[BEGIN]
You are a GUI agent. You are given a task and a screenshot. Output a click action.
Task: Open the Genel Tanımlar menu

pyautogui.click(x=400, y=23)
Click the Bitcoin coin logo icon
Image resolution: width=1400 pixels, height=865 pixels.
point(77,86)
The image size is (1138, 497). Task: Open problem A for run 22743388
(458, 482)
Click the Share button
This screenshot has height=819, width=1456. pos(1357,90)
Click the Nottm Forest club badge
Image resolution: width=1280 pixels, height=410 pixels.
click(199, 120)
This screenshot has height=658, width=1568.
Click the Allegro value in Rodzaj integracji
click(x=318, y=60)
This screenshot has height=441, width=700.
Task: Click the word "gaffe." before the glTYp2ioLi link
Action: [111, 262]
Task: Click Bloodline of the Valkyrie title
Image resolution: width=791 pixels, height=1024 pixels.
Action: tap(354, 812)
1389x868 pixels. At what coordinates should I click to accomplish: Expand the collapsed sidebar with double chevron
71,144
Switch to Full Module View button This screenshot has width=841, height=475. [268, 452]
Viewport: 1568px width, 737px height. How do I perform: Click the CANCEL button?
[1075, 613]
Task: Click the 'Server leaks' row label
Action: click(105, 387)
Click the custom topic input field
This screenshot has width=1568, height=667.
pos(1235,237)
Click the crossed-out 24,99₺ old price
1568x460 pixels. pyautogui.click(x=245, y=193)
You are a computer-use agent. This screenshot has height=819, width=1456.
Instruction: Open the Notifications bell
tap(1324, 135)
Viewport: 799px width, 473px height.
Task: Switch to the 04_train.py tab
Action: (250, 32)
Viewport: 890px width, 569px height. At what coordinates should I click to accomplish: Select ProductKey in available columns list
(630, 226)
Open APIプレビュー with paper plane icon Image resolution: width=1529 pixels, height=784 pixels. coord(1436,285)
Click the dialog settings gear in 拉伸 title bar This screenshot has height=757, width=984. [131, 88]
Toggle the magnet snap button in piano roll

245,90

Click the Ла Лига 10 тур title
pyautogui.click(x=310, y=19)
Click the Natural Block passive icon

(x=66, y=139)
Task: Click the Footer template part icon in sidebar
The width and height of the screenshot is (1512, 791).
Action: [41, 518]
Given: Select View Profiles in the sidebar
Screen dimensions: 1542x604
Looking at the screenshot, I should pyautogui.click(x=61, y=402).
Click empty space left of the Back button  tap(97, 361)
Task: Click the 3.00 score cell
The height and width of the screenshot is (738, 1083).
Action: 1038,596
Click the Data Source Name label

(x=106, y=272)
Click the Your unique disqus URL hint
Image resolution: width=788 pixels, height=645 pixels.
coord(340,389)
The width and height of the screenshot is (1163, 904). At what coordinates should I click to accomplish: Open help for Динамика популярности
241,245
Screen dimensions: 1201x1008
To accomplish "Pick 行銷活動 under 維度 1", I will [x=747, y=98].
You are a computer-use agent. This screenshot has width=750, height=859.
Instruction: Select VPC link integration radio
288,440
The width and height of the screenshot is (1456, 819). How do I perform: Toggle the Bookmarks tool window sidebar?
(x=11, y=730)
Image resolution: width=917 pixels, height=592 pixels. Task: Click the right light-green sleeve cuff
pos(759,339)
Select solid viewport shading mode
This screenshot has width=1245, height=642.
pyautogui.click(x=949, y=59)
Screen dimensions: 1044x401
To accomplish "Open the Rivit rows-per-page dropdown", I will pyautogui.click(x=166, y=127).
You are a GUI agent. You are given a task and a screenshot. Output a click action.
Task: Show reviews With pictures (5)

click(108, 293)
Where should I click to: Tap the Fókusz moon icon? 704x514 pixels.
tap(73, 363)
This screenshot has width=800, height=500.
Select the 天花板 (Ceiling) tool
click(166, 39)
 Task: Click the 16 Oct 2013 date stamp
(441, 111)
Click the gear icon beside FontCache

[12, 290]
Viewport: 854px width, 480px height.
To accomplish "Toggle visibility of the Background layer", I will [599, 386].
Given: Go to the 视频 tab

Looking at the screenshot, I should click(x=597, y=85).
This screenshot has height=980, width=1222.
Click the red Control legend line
[END]
*WORK TO COMPLETE*. Copy the records from the line with "Viewport: 854px width, 480px height." through the end of the records, swapping "Background" for "Foreground" and leaving everything else unchanged.

*RESPONSE TO THIS TASK*.
Viewport: 854px width, 480px height.
To accomplish "Toggle visibility of the Foreground layer", I will [599, 386].
Given: Go to the 视频 tab

Looking at the screenshot, I should click(x=597, y=85).
This screenshot has height=980, width=1222.
Click the red Control legend line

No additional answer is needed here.